Dr. Gullion introduced her to Dr. Leah Kelly, a breast surgeon. "She didn't act like she was my 'second opinion surgeon'," says Nicole. "She just laid out the plan for my mastectomy and treatment." Dr. Kelly, Dr. Gullion and their colleagues made such an impression that Nicole and her husband changed their plans almost immediately. Even though it was hundreds of miles away and she would have to move to Marin for part of the summer, she wanted treatment at MCI. Nicole's sister, a San Anselmo school teacher, mobilized her whole community and offered Nicole and her family a place to stay while she had treatment.

"All of a sudden everyone was on the same page," Nicole says. Even her doctors in Arcata had changed their tune about the lumpectomy, but now Nicole couldn't imagine having anybody but Dr. Kelly perform the mastectomy. "There was no going back," she says. The surgery took place almost immediately.

Helping hands materialized almost magically. "People were coming out of the woodwork, signing up to drive me on the dates I needed to be down in Marin for appointments," Nicole marvels. "These are old friends I haven't spent any time with for years. It feels like a gift to get to know them again."

Before starting the chemotherapy, she and her husband decided the family should have a vacation together-and Nicole had a brainstorm. They would take a week and instead of driving to Greenbrae from Arcata, she would make the trip by bicycle. Not only would she have a chance to do something she loves, but she immediately saw how it could be used for fundraising and to inspire others. She began lining up sponsors. The money will help fund scholarships for patient and caregivers to access to the programs at the Center for Integrative Health and Medicine, and to support the Humboldt Community Breast Health Project.

"Nicole is inspirational to all of us," says Dr. Gullion. "It's amazing that she can manage all of this: the blog, the bike ride, getting ready for treatment. She even enrolled in one of our clinical research trials-it may help her but it also will further the science of treating breast cancer. We feel it is a privilege for each of us to care for her and know her."

With her customary energy, Nicole has managed to juggle taking care of her family while meticulously planning her bicycle trip and plans for treatment. She is planning to post video highlights each day of her trip on her blog at www.kickingmycancer.com..

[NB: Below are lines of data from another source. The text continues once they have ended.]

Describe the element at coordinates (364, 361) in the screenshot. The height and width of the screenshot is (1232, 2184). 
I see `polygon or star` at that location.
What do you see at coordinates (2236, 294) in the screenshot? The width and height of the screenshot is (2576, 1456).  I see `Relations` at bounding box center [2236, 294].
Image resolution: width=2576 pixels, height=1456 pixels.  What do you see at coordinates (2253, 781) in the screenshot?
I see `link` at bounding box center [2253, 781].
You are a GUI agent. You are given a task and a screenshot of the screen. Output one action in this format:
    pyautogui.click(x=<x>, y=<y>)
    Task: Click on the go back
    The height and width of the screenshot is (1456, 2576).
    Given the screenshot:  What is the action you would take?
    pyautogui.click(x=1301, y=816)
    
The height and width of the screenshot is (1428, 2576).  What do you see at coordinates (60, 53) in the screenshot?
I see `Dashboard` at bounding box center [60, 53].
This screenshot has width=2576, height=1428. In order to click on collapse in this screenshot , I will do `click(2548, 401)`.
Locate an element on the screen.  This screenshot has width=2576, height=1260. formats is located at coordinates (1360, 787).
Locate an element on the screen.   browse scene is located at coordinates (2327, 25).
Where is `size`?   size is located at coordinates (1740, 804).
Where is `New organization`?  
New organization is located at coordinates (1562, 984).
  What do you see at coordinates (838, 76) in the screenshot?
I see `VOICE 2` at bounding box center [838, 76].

Although she hopes to complete the road trip without a hitch, she has agreed to quit if she develops Lymphedema, a fluid buildup in tissue that causes swelling. She's deliberately avoided asking others to ride with her, because she wants to take it easy each day. Her family will serve as her road crew. But on the Sunday before she starts treatment, four of the doctors from Marin Cancer Center will join her for the 50.8 mile trip from Sonoma Coast State Beach to her sister's house in San Anselmo.

On Monday, May 21, she will ride the four miles alone on the bicycle path from San Anselmo to MCI in Greenbrae. It will be the start of another type of journey. She's optimistic about its outcome.

"I can tell that my doctors take each patient and treat them as unique," says Nicole. "They don't take a blanket approach to what they do. As a mother of two kids, they're the world to me-I want the best possible chance of beating this. I can tell that they're the best."